«Non ci sono muri e recinzioni. I confini del mio giardino sono l’orizzonte. In questo desolato paesaggio il silenzio è rotto solo dal vento, e dai gabbiani che bisticciano attorno ai pescatori che portano il pescato del pomeriggio. C’è più luce qui che in qualsiasi altra parte della Gran Bretagna; questo e il vento costante trasformano i ciottoli in un pietroso deserto dove le erbe più resistenti prendono il sopravvento — aprendo la strada al cavolo marino color verde salvia, alla viperina azzurra, al papavero rosso, al sedum giallo».
A scriverlo è il regista Derek Jarman, uno di quei nomi che non hanno bisogno di ulteriori presentazioni per chi già conosce la sua opera e il suo immaginario — entrambi fondamentali per la storia del cinema d’autore, per l’arte contemporanea e per la cultura queer — ma che sfugge alle definizioni troppo semplici (le più usate: controverso, iconoclasta, underground) e diventa dunque un incubo da spiegare a chi non ha mai visto capolavori come Jubilee o Caravaggio.

ATTIVITÀ DA SVOLGERE:
[1] Traduca in inglese questa frase del brano sul giardino di Derek Jarman: «I confini del mio giardino sono l’orizzonte.»
[2] Stampi la parte del brano sul giardino di Derek Jarman che si apre con le parole contenenti "A scriverlo è" e si chiude con "Jubilee o Caravaggio.".

DATI REGISTRATI:
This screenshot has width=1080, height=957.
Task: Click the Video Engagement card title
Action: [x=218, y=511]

--

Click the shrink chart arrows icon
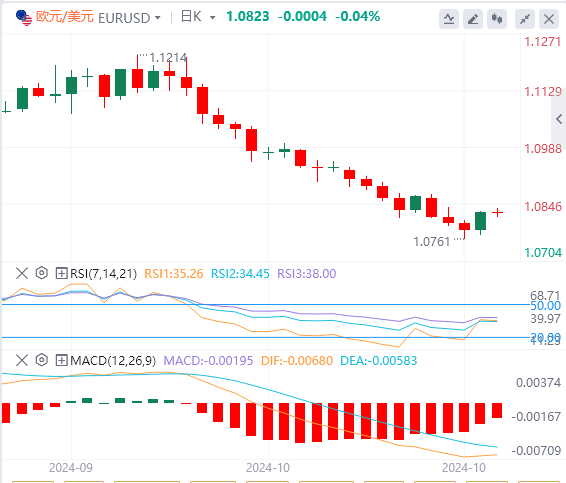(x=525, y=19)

LE SUE RISPOSTE:
[1] The boundaries of my garden are the horizon.

[2]
A scriverlo è il regista Derek Jarman, uno di quei nomi che non hanno bisogno di ulteriori presentazioni per chi già conosce la sua opera e il suo immaginario — entrambi fondamentali per la storia del cinema d’autore, per l’arte contemporanea e per la cultura queer — ma che sfugge alle definizioni troppo semplici (le più usate: controverso, iconoclasta, underground) e diventa dunque un incubo da spiegare a chi non ha mai visto capolavori come Jubilee o Caravaggio.